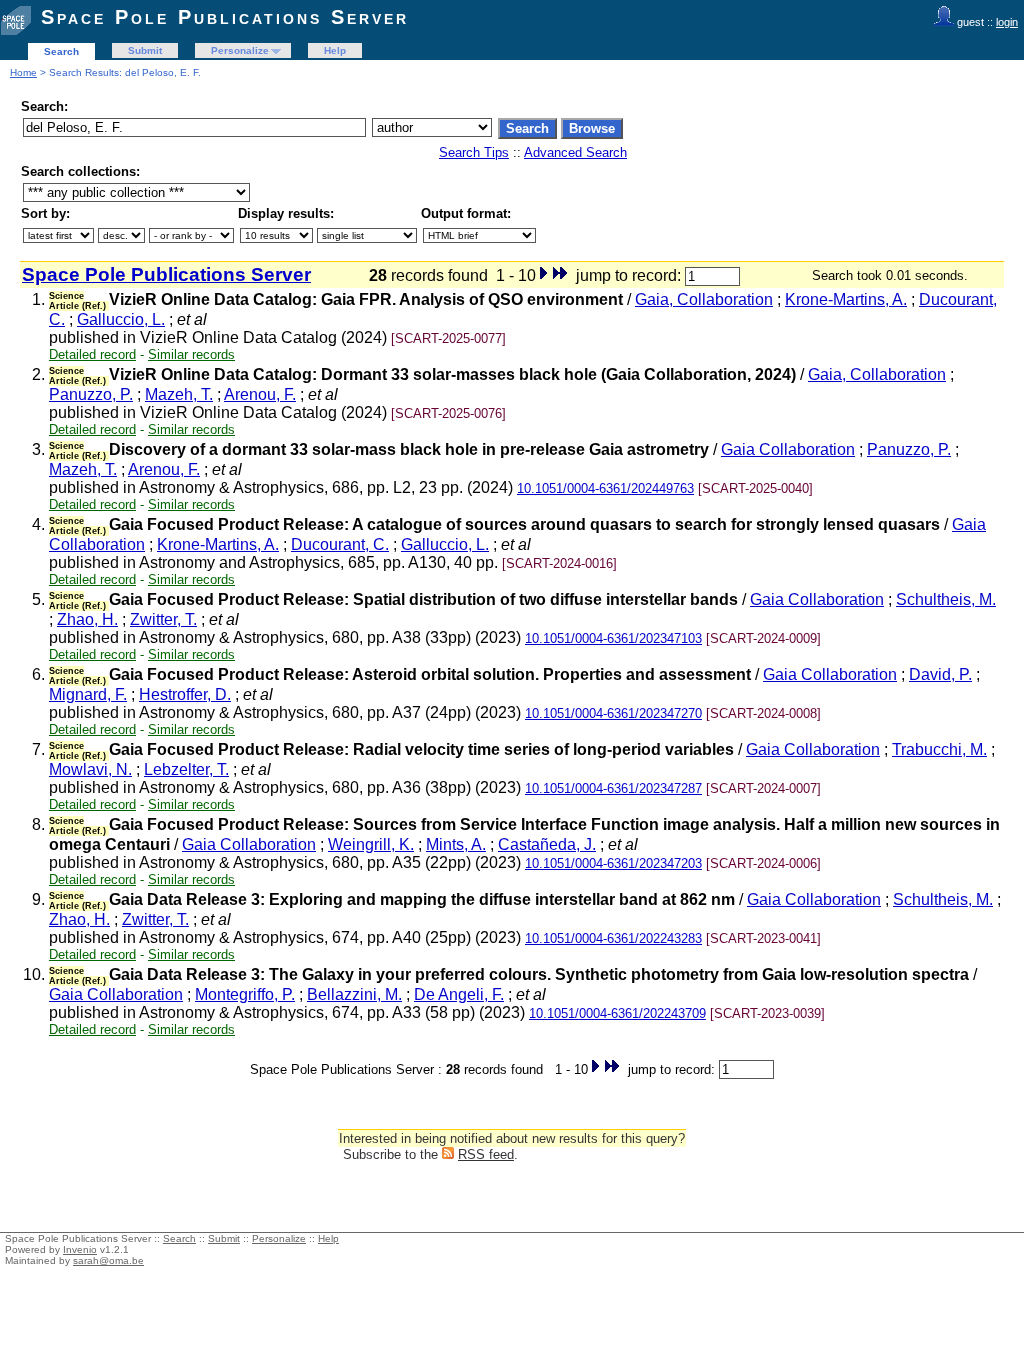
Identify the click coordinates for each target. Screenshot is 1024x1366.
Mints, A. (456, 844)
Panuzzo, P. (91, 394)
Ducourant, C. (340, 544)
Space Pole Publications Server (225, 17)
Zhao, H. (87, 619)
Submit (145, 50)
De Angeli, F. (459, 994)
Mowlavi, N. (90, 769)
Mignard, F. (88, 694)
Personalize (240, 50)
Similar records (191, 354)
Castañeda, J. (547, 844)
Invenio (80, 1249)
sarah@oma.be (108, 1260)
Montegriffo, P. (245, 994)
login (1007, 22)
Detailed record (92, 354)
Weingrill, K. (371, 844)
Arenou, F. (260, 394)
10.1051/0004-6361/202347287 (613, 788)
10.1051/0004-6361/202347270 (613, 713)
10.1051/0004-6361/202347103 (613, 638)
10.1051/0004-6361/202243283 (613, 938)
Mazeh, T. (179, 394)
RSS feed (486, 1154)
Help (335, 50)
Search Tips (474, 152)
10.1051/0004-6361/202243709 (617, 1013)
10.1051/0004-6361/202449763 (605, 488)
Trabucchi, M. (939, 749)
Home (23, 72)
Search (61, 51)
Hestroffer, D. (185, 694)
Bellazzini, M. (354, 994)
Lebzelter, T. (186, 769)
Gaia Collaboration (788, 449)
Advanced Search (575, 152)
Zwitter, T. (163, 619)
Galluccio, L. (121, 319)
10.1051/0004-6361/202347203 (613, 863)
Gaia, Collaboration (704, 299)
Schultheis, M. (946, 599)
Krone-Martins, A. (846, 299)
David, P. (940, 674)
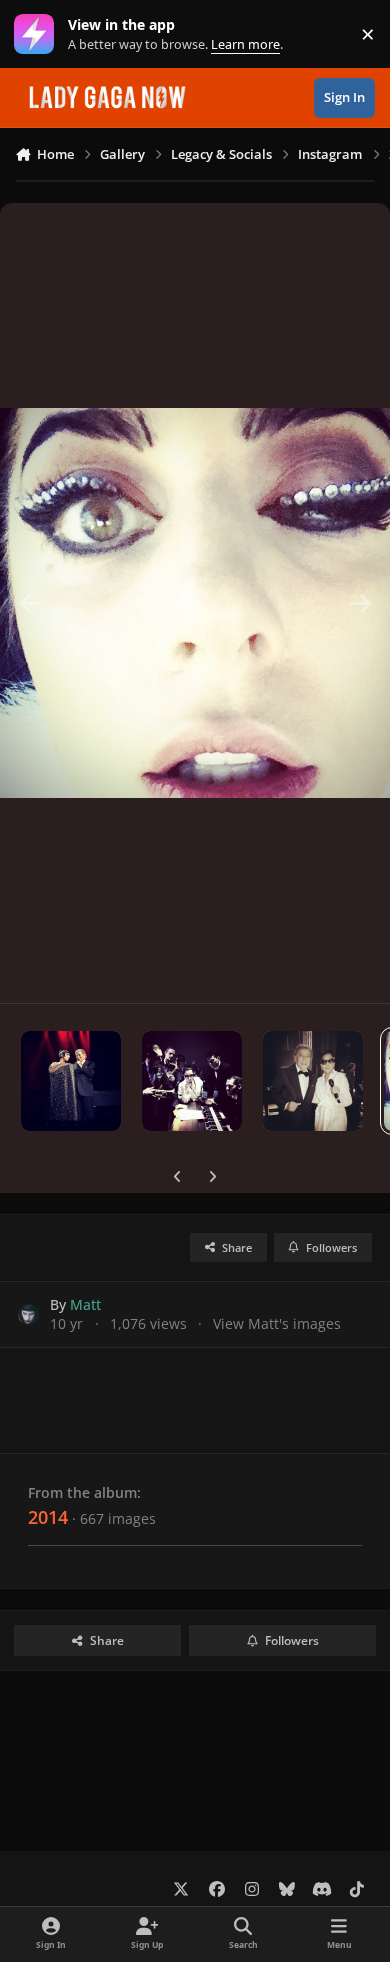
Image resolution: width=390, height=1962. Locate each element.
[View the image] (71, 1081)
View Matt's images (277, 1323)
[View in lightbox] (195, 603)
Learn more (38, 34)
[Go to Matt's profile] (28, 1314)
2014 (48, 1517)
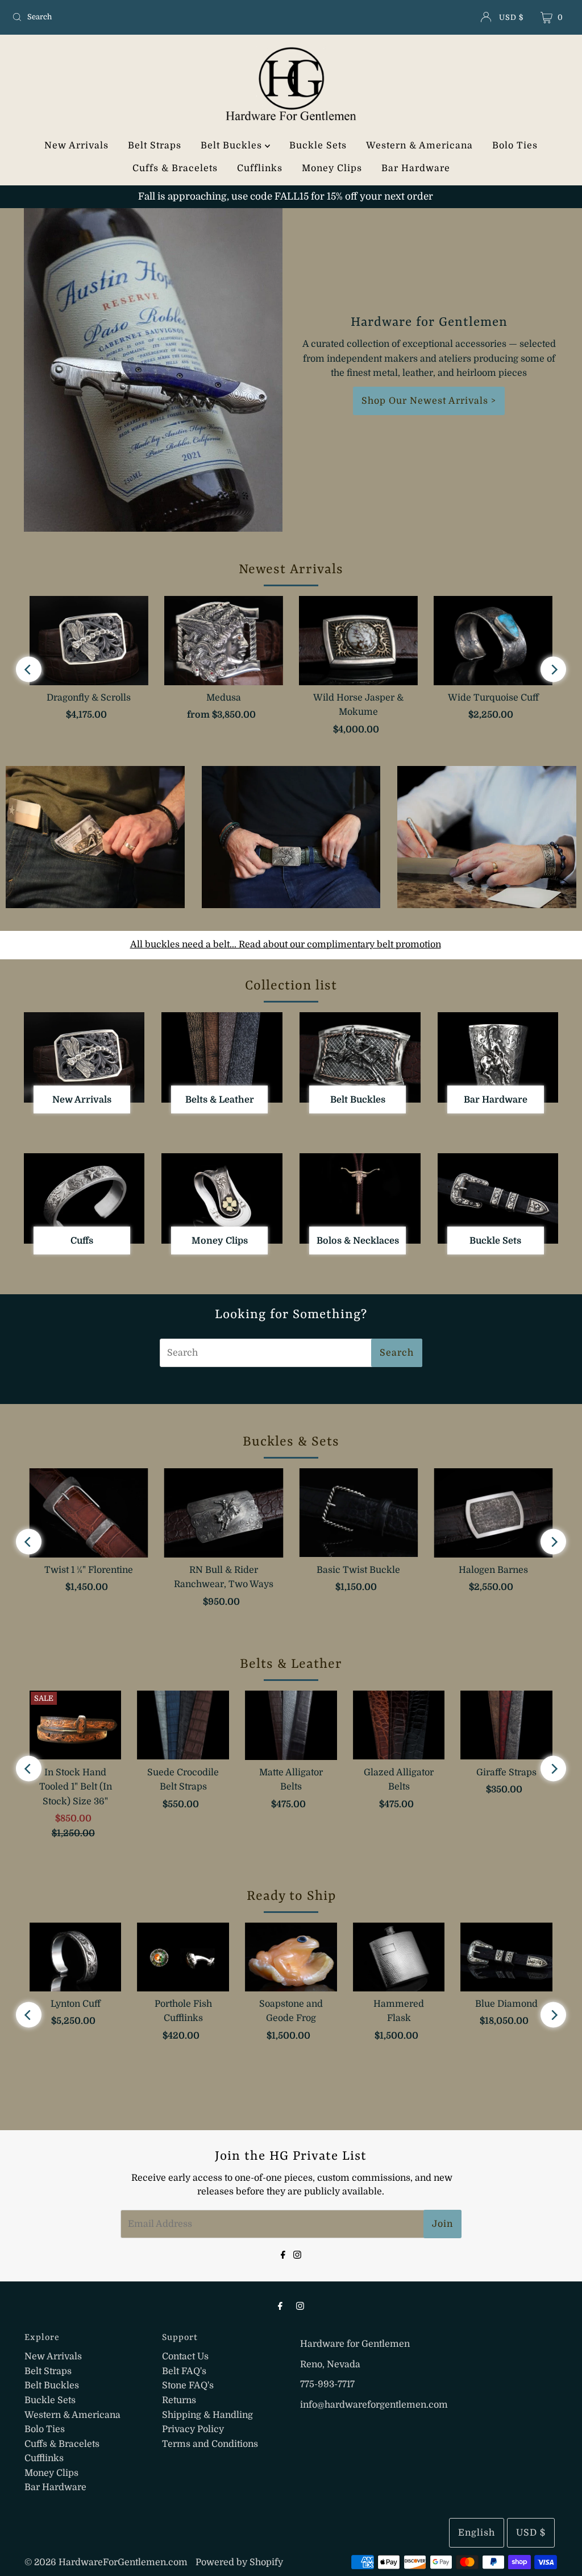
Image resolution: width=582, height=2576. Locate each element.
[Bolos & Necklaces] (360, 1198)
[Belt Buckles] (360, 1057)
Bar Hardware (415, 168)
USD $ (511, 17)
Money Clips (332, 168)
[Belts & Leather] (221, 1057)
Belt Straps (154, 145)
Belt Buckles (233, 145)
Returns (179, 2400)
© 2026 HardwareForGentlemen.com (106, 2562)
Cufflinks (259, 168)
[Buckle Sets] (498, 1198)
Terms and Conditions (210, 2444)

■ ■ ■ ■ ■

[EXERCISE DESCRIPTION] Everything in the material above from the line that has "De Angeli, F. (459, 994)" through the line that has "Search Tips (474, 152)" must be duplicated exactly, with no other lines given.

[THE ANSWER]
De Angeli, F. (459, 994)
Mowlavi, N. (90, 769)
Mignard, F. (88, 694)
Personalize (240, 50)
Similar records (191, 354)
Castañeda, J. (547, 844)
Invenio (80, 1249)
sarah@oma.be (108, 1260)
Montegriffo, P. (245, 994)
login (1007, 22)
Detailed record (92, 354)
Weingrill, K. (371, 844)
Arenou, F. (260, 394)
10.1051/0004-6361/202347287 (613, 788)
10.1051/0004-6361/202347270 (613, 713)
10.1051/0004-6361/202347103 (613, 638)
10.1051/0004-6361/202243283 (613, 938)
Mazeh, T. (179, 394)
RSS feed (486, 1154)
Help (335, 50)
Search Tips (474, 152)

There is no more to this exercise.